個性認め寄り添う 武田弘和コーチ(36)

 ◆現在の役割は?

 監督と選手の間に入り、監督の指示や意図を選手により分かりやすく伝えている。

 ◆指導で大切にしていることは?

 コーチになった当初は怒ることが指導だと勘違いしていて、徐々に選手が離れていった。現在は選手の個性を認め、寄り添って指導するようにしている。

 ◆なぜ近江のコーチに?

 元々野球の指導者になりたくて教員になった。自分が高校3年の夏、レギュラーの二塁手だったが、滋賀大会の決勝で負けて甲子園を逃した。悔しくて、指導者として甲子園に行こうと思った。教育実習の直後に多賀監督に誘われて即答した。

 ◆野手陣にノックを打つことが多い。

 守備が原因で負けたら自分のせいだと思ってノックしている。だから、守備でうまくいった時はうれしい。

 ◆昨秋の近畿大会準々決勝の彦根東戦の四回表、1死一塁からレフトに二塁打を浴びたが、住谷湧也左翼手(1年)と中尾雄斗遊撃手(2年)の連携プレーで本塁補殺にした。
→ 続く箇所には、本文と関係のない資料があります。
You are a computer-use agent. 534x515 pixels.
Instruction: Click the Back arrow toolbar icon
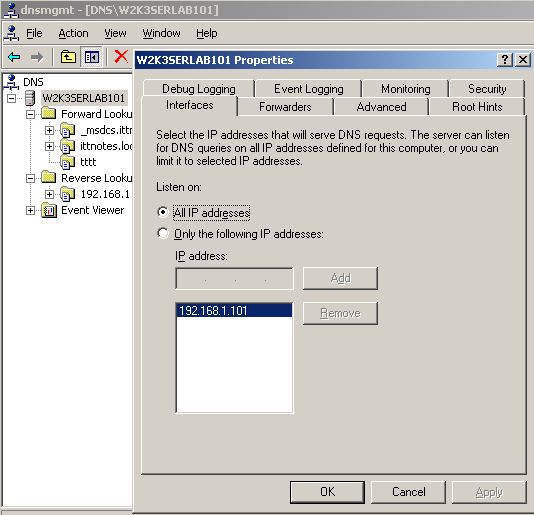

 こういう場面を想定して繰り返し練習していた。大事な場面でできてやりがいを感じた。守備での連携を甲子園でも発揮してほしい。

恩師日本一にする 小森博之コーチ(34)

選手の練習を見守る近江の小森博之コーチ=滋賀県彦根市松原町の同校グラウンドで、小西雄介撮影 拡大
選手の練習を見守る近江の小森博之コーチ=滋賀県彦根市松原町の同校グラウンドで、小西雄介撮影

 ◆現在の役割は?

 バッテリーを中心に指導し、相手チームの投手や打者のデータをまとめることもある。

 ◆2001年夏は主将として甲子園に出場し準優勝に輝いた。

 あの時のチームは各選手の自己主張が激しかった上、自分は捕手としてうまくなかったが、いろいろな人に支えてもらい準優勝できた。準決勝、強豪の松山商(愛媛)戦で八回に一気に3点を奪い、5-4で逆転勝ちした試合が一番印象に残っている。

 ◆甲子園から滋賀に戻ってきた時の周囲の反応は?

 とにかく熱気がすごかった。自分たちの試合を見て「夢を与えてもらった」「感動をありがとう」と声をかけていただいたり、全国から手紙が届いたことがうれしかった。

 ◆現在、やりがいを感じる瞬間は?

 バッテリーを中心に1-0などの僅差で勝った時。注目されにくいが、バッテリーと相手打者の駆け引きがうまくいき、最少失点で抑えられた時にやりがいを感じる。

 ◆なぜ近江のコーチに?

 自分たちを準優勝に導いてくれた多賀監督を日本一にして胴上げしたいから。OBとして、微力ではあるが、恩返しするために優勝を成し遂げたい。


 ■人物略歴

たけだ・ひろかず

 1981年生まれ、大津市出身。2000年に近江を卒業。進学した佛教大では内野手として全日本選手権に3回出場した。04年に近江のコーチになった。社会科教諭。


 ■人物略歴

こもり・ひろゆき

 1983年生まれ、東近江市(旧八日市市)出身。近江で3年の夏(2001年8月)に主将で捕手として甲子園に出場し、県勢の最高成績である準優勝に輝いた。卒業後は佛教大に進学し、05年から近江のコーチに。社会科教諭。